Clever vibrational hack turns iPhone into spyPhone

By Will Parker on October 19, 2011 in Computing & Electronics, News

Researchers at Georgia Tech have demonstrated how a smartphone accelerometer (the sensor that detects the phone’s orientation) can sense nearby computer keyboard vibrations and decipher complete sentences with up to 80 percent accuracy. Georgia Tech’s Patrick Traynor (pictured) is presenting his team’s work this week at the 18th ACM Conference on Computer and Communications Security in Chicago.

“We first tried our experiments with an iPhone 3GS, and the results were difficult to read,” explained Traynor. “But then we tried an iPhone 4, which has an added gyroscope to clean up the accelerometer noise, and the results were much better. We believe that most smartphones made in the past two years are sophisticated enough to launch this attack.”

The hack works through probability and by detecting pairs of keystrokes, rather than individual keys (which still is too difficult to accomplish reliably, according to Traynor). It models “keyboard events” in pairs, then determines whether the pair of keys pressed is on the left versus right side of the keyboard, and whether they are close together or far apart.

After the software has determined these characteristics for each pair of keys depressed, it compares the results against a preloaded dictionary, each word of which has been broken down along similar measurements (i.e., are the letters left/right, near/far on a standard QWERTY keyboard). Working with dictionaries comprising about 58,000 words, the system reached word-recovery rates as high as 80 percent.
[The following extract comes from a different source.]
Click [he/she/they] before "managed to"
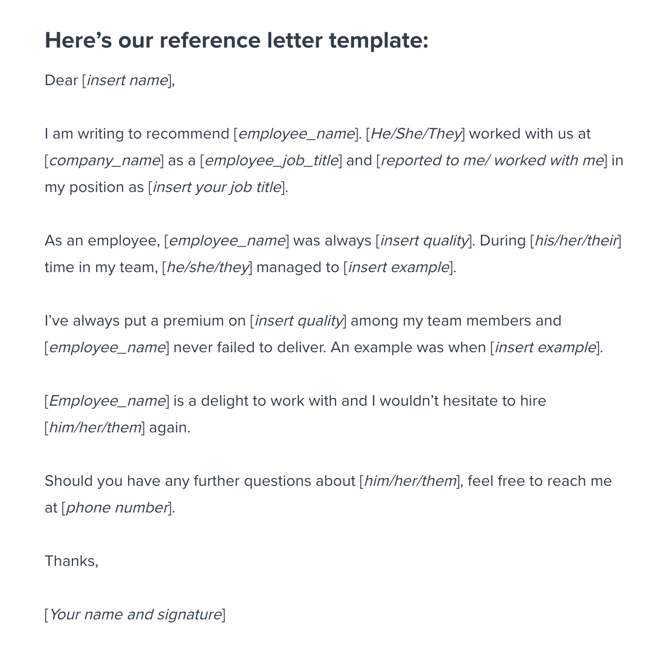670x654 pixels. [x=207, y=267]
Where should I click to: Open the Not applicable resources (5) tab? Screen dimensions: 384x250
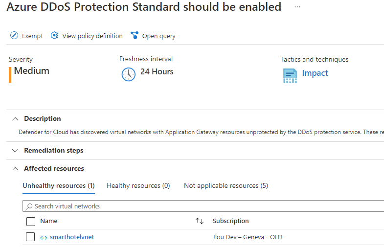click(226, 186)
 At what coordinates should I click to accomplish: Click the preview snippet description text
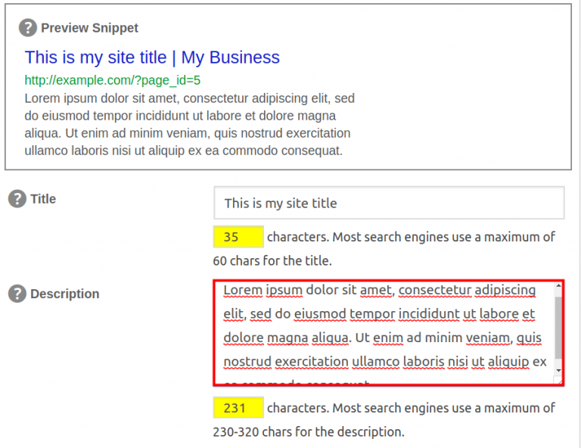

“The way we see this attack working is that you, the phone’s owner, would request or be asked to download an innocuous-looking application, which doesn’t ask you for the use of any suspicious phone sensors,” explained co-researcher Henry Carter. “Then the keyboard-detection malware is turned on, and the next time you place your phone next to the keyboard and start typing, it starts listening.”

Traynor warned that the danger in this sort of attack stemmed from the fact that the phone’s accelerometer was able to be accessed by applications without user approval. “Phone operating systems won’t give new applications access to most built-in sensors, including the microphone. Accelerometers, however, aren’t protected in this way.”
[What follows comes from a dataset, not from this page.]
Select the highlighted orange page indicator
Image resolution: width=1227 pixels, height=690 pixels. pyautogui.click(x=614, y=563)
But Traynor says that smartphone users shouldn’t be too paranoid that hackers are tracking their computer keystrokes. “Since the study found an effective range of just three inches from a keyboard, phone users can simply leave their phones in their purses or pockets, or just move them further away from the keyboard. The likelihood of someone falling victim to an attack like this right now is pretty low. This was really hard to do. But could people do it if they really wanted to? We think yes.”